On Blackwell the MXFP8 recipe — fa4, page size 128, deep_gemm MoE, and the MSA fast path (§2.1) — is auto-selected, so each role adds only the --disaggregation-* flags. This is the validated 2 × 4×B200 setup (TP4 prefill on node A, TP4 decode on node B); point --disaggregation-ib-device at your RDMA NIC(s).

bash

sglang serve \
  --model-path MiniMaxAI/MiniMax-M3-MXFP8 \
  --trust-remote-code \
  --reasoning-parser auto \
  --tool-call-parser auto \
  --tp 4 \
  --disaggregation-mode prefill \
  --disaggregation-transfer-backend nixl \
  --disaggregation-ib-device mlx5_0 \
  --host 0.0.0.0 --port 30000 \
  --disaggregation-bootstrap-port 8998

bash

sglang serve \
  --model-path MiniMaxAI/MiniMax-M3-MXFP8 \
  --trust-remote-code \
  --reasoning-parser auto \
  --tool-call-parser auto \
  --tp 4 \
  --disaggregation-mode decode \
  --disaggregation-transfer-backend nixl \
  --disaggregation-ib-device mlx5_0 \
  --host 0.0.0.0 --port 30001

</Tab> <Tab title="Hopper · bf16">

On Hopper (H200) M3 runs the bf16 build (§2.4) with Triton MoE and the built-in Triton sparse path, pinned to --page-size 128 so both roles share the page layout the sparse-index transfer relies on. This is the validated 2 × 8×H200 setup (TP8 each).

bash

sglang serve \
  --model-path MiniMaxAI/MiniMax-M3 \
  --trust-remote-code \
  --reasoning-parser auto \
  --tool-call-parser auto \
  --tp 8 \
  --attention-backend triton \
  --moe-runner-backend triton \
  --page-size 128 \
  --disaggregation-mode prefill \
  --disaggregation-transfer-backend mooncake \
  --disaggregation-ib-device mlx5_0,mlx5_1,mlx5_2,mlx5_3,mlx5_4,mlx5_5,mlx5_6,mlx5_7 \
  --host 0.0.0.0 --port 30000 \
  --disaggregation-bootstrap-port 8998

bash

sglang serve \
  --model-path MiniMaxAI/MiniMax-M3 \
  --trust-remote-code \
  --reasoning-parser auto \
  --tool-call-parser auto \
  --tp 8 \
  --attention-backend triton \
  --moe-runner-backend triton \
  --page-size 128 \
  --disaggregation-mode decode \
  --disaggregation-transfer-backend mooncake \
  --disaggregation-ib-device mlx5_0,mlx5_1,mlx5_2,mlx5_3,mlx5_4,mlx5_5,mlx5_6,mlx5_7 \
  --host 0.0.0.0 --port 30001

</Tab> </Tabs>

Then start the PD router, pointing it at the prefill bootstrap (URL plus its --disaggregation-bootstrap-port) and the decode endpoint:

bash

python3 -m sglang_router.launch_router \
  --pd-disaggregation \
  --prefill http://<prefill-host>:30000 8998 \
  --decode http://<decode-host>:30001 \
  --policy round_robin \
  --host 0.0.0.0 --port 8000

Clients hit the router exactly like a single server — it splits each request across the two stages transparently:

python

from openai import OpenAI

client = OpenAI(base_url="http://<router-host>:8000/v1", api_key="EMPTY")
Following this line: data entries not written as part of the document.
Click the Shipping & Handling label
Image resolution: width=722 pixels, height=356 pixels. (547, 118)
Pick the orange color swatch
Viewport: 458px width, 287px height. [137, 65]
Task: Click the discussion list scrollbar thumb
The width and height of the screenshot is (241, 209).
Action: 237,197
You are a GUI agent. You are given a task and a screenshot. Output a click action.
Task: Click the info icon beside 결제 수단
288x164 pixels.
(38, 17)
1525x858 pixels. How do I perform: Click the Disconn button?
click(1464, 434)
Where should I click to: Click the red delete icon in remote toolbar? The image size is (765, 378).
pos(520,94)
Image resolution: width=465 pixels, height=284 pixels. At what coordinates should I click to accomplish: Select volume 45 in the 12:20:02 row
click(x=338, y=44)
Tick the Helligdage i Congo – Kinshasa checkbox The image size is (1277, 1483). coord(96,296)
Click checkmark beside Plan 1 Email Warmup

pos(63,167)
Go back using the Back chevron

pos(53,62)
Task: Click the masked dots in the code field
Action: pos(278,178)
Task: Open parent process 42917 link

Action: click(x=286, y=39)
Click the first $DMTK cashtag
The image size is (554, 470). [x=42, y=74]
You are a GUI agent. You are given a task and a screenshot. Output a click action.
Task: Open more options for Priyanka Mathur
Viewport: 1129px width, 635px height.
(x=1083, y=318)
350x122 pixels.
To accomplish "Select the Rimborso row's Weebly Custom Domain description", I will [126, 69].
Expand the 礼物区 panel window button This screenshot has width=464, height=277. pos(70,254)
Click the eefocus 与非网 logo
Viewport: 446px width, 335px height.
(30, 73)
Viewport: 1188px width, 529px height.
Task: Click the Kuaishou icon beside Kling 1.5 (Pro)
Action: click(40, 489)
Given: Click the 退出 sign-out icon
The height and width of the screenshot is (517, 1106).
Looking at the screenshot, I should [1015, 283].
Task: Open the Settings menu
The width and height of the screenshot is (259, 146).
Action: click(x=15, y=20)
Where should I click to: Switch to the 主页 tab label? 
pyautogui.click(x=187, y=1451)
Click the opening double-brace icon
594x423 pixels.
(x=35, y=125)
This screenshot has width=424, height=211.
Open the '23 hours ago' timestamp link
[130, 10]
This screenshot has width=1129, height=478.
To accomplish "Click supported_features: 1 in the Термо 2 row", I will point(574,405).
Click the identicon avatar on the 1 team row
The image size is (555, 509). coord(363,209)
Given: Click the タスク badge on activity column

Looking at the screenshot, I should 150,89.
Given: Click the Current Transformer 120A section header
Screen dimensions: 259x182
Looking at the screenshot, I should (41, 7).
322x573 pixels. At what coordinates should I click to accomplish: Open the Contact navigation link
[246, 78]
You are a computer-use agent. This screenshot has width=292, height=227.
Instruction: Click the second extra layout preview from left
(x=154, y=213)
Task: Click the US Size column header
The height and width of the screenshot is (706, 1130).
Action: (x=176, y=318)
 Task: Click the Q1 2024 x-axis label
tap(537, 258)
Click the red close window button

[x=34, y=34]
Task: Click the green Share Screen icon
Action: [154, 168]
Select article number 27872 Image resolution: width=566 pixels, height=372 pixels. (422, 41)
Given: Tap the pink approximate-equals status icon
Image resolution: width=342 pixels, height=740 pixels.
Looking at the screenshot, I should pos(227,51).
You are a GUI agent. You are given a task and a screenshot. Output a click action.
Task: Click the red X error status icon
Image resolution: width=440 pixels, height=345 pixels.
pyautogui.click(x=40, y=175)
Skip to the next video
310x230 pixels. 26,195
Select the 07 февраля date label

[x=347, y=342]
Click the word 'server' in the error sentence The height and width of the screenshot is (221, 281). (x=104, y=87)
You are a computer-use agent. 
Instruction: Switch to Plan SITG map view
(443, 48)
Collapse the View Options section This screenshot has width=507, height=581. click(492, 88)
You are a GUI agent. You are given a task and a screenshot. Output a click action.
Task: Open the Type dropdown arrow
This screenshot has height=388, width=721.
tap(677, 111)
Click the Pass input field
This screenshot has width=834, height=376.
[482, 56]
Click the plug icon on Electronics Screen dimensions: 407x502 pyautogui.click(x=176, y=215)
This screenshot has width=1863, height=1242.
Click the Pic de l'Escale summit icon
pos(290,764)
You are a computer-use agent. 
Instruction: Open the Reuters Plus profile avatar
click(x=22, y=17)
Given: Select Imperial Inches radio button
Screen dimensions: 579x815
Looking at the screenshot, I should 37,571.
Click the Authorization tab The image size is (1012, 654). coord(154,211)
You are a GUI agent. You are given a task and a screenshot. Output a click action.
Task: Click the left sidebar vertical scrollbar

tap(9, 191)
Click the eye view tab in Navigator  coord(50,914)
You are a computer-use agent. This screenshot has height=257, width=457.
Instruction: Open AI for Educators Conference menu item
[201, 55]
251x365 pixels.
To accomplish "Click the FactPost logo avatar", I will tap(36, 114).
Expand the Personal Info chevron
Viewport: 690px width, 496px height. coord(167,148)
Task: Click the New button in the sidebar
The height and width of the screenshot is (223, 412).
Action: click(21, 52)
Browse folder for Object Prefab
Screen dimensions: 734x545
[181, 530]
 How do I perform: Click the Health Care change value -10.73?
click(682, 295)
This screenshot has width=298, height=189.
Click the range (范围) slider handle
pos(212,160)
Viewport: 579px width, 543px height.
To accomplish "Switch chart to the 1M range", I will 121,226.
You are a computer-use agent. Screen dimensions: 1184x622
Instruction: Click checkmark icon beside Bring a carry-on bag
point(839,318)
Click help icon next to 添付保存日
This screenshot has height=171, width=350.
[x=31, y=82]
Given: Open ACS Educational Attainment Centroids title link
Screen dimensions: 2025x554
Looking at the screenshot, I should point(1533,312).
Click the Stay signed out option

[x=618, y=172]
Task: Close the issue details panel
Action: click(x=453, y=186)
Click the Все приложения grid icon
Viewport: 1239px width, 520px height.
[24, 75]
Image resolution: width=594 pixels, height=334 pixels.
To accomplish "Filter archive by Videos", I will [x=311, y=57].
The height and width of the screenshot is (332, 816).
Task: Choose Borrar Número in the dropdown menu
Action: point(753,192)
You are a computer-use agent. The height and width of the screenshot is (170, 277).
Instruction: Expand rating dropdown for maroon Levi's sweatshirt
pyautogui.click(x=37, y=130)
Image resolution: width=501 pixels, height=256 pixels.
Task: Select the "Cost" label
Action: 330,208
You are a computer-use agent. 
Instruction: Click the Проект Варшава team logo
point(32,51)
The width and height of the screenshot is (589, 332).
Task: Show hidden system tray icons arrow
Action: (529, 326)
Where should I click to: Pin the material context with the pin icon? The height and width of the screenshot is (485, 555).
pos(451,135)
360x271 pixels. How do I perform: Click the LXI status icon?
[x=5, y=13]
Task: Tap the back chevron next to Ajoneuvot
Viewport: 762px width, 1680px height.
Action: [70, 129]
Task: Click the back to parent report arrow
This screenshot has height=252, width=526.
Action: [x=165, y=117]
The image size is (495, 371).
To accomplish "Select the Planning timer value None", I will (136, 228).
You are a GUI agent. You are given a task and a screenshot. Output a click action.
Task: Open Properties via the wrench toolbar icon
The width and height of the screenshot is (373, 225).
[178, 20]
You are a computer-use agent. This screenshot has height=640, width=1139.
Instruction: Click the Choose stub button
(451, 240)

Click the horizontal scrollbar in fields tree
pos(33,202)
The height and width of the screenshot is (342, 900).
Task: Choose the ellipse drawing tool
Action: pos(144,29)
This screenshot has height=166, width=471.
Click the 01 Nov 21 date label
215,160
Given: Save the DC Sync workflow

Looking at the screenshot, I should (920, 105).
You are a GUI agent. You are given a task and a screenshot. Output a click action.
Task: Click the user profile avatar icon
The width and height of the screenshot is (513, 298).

response = client.chat.completions.create(
    model="MiniMaxAI/MiniMax-M3-MXFP8",
    messages=[{"role": "user", "content": "What is 2 + 2?"}],
    max_tokens=64,
)
print(response.choices[0].message.content)

Output Example:

text

2 + 2 = 4

</Accordion>

Validation. PD disaggregation preserves output quality — the K-only sparse index transfers arrive intact and disaggregated output matches non-disaggregated serving. GSM8K is scored with the single sgl-eval harness used by the benchmark card above (full 1319-question split, chat with --thinking); see that card for per-platform single-node accuracy.

2 × 4×B200 (TP4+TP4, MXFP8, NIXL over InfiniBand) — output matches single-node serving. The 2-node PD serving benchmark (512-token input, 256-token output, 16 concurrent — a different workload from the card's single-node random isl=2048 / osl=256 / conc=64 row, so the throughput figures are not directly comparable) measured mean TTFT 1.1 s and TPOT 16.6 ms (≈ 60 tok/s per stream, ≈ 2.3k tok/s aggregate).
2 × 8×H200 (TP8+TP8, bf16, mooncake) — output matches single-node serving.